begin

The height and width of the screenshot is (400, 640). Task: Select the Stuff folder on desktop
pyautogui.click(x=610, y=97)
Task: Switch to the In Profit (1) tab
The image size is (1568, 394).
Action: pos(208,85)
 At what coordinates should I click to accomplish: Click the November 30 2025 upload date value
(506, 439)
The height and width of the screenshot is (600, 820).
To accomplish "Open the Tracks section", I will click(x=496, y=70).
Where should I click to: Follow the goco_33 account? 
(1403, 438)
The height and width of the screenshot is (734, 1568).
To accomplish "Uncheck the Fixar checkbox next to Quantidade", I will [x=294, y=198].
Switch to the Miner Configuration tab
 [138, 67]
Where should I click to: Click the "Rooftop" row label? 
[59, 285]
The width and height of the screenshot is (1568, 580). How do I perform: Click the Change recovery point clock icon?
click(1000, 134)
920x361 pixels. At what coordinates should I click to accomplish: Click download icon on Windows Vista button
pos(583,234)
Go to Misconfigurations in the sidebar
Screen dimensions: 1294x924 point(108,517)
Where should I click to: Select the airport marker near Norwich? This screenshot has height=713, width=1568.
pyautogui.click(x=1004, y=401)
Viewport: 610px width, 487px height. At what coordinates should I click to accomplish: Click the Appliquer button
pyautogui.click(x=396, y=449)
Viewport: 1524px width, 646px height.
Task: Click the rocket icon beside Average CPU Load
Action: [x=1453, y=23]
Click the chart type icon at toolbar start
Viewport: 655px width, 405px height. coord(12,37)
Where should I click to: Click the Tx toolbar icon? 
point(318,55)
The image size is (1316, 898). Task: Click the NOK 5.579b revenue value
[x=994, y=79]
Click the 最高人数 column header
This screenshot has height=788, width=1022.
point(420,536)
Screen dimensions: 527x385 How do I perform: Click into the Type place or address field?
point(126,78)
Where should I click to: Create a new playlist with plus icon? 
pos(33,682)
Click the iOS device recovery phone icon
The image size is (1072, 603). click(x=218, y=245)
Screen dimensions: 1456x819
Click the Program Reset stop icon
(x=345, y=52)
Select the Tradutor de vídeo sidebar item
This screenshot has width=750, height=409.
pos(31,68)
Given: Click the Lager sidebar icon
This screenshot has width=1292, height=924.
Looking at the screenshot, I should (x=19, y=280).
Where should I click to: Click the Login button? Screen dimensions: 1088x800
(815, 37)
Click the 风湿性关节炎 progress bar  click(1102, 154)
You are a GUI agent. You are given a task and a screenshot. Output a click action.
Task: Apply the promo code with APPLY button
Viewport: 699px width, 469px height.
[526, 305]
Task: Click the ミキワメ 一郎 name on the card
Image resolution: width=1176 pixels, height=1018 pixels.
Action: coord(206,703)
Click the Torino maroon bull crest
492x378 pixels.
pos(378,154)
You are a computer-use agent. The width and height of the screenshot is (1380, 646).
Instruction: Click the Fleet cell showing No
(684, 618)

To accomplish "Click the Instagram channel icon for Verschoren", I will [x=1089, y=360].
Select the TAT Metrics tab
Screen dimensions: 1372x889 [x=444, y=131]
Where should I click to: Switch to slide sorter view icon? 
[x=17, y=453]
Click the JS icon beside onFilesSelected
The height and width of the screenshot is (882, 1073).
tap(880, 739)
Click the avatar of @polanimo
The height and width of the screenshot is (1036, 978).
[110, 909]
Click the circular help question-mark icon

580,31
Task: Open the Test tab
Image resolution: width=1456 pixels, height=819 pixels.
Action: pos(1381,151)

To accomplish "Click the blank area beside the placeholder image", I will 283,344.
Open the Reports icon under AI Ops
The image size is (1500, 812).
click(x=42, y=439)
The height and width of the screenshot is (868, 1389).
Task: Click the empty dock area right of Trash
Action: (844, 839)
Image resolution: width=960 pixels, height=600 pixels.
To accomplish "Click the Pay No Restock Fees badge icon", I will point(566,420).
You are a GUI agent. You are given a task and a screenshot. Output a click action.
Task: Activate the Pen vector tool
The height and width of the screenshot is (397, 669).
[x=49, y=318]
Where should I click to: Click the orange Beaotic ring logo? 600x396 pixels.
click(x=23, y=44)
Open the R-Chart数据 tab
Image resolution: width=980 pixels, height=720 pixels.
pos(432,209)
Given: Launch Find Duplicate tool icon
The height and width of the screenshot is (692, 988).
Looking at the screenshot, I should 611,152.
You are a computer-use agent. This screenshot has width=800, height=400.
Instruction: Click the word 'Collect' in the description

end

Requirements: Transcribe the records without alteration, from the line containing "Where should I click to: Create" through the line containing "(x=345, y=52)", both lines included.

Solution for this task:
Where should I click to: Create a new playlist with plus icon? 
pos(33,682)
Click the iOS device recovery phone icon
The image size is (1072, 603). click(x=218, y=245)
Screen dimensions: 1456x819
Click the Program Reset stop icon
(x=345, y=52)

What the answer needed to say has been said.